3. AI in Fraud Detection (Finance)
AI in fraud detection is an excellent application for machine learning, having a track record of success in banking, insurance, and eCommerce. AI can detect fraud by analyzing huge numbers of transactions, flagging suspected transactions for further investigation, finding the faults, and speeding up the investigation.
Machine learning can identify patterns in data sets by creating analytic models without the assistance of a human analyst.
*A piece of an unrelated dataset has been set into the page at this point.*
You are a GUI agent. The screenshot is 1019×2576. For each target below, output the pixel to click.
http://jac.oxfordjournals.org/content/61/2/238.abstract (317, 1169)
This automatic finding of patterns used in many streaming transactions is highly successful in fraud prevention and detection.
4. AI in Revenue Management
AI, ML, and NLP are helping the finance industry to improve pricing and revenue management:
- Using AI to identify or eliminate the most unproductive customer discounts and segments. For example, Bain & Company used AI to analyze discounts to stop revenue leakage and expensive customer investments.
- Using AI to automate pricing rules. For example, Boston Consulting Group improved pricing optimization with advanced AI techniques and delivered an optimum increase in revenue.
Other ways that AI has enhanced the revenue management in finance, changing eCommerce businesses are:
- Looking for patterns in pricing, volume, and mix analysis.
- Helping pricing managers earn a higher ROI by optimizing prices within their product and customer mix.
- Predicting which customers will act on bundling or pricing offers.
- Helping in price optimization and price elasticity.
- Improving Configure, Price, Quote (CPQ) effectiveness.
- Monitoring risk-based metrics and providing accurate deal price guidance to gain better insight into revenue-building and the root cause of potential risks.
5. AI in Preventing Cyber Attacks
Financial organizations should be at ease and have confidence in their systems to keep their information safe and secure. Artificial Intelligence can help and recover 95% of breaches and errors caused by human intervention and error. AI alerts companies of unusual activities, immediate discrepancies and boosts financial security by normalizing data trends and patterns.
6. Forecasting and Analytics
AI helps financial companies derive more accurate forecasts for stock management, sales, and marketing outcomes and make more informed decisions. It helps the companies’ gauge where their potential customers come from, what age group they fall into, and their interests. AI helps to enhance potential lead generation by discovering clients and marketing to them. It is useful for predicting the success of innovations and can use historical data to improve results after implementing specific changes.
7. Dynamic Pricing
AI for eCommerce can render financial intelligence from the competition and generate fluctuations in pricing and base pricing suggestions. It can also discover how other companies adjust their product mix, lure customers, advertise, market new products and services, and change their product assortment.
As highlighted in this article, artificial intelligence in Ecommerce is playing a leading role in driving innovative solutions and customer experiences. Some of the leading use cases of artificial intelligence in Ecommerce are in the area of personalized shopping, product recommendations, and inventory management.
One Such platform is RecoSense, which offers AI Personalization solutions for Retail brands to improve user engagement, conversions, and AOV. Enable instant recommendations and marketing offers for eCommerce, Shopify, Magento stores with Unique Buyer Persona and contextual insights.
AI in finance is transforming the eCommerce business. It is a powerful tool that allows companies to leverage big data to identify new prospective target audiences, monitor competitors’ activity, learn about customers’ buying patterns, and achieve new levels of optimization. It is recommended to start small and slow and integrate AI as a staple in key eCommerce processes after building a strong foundation.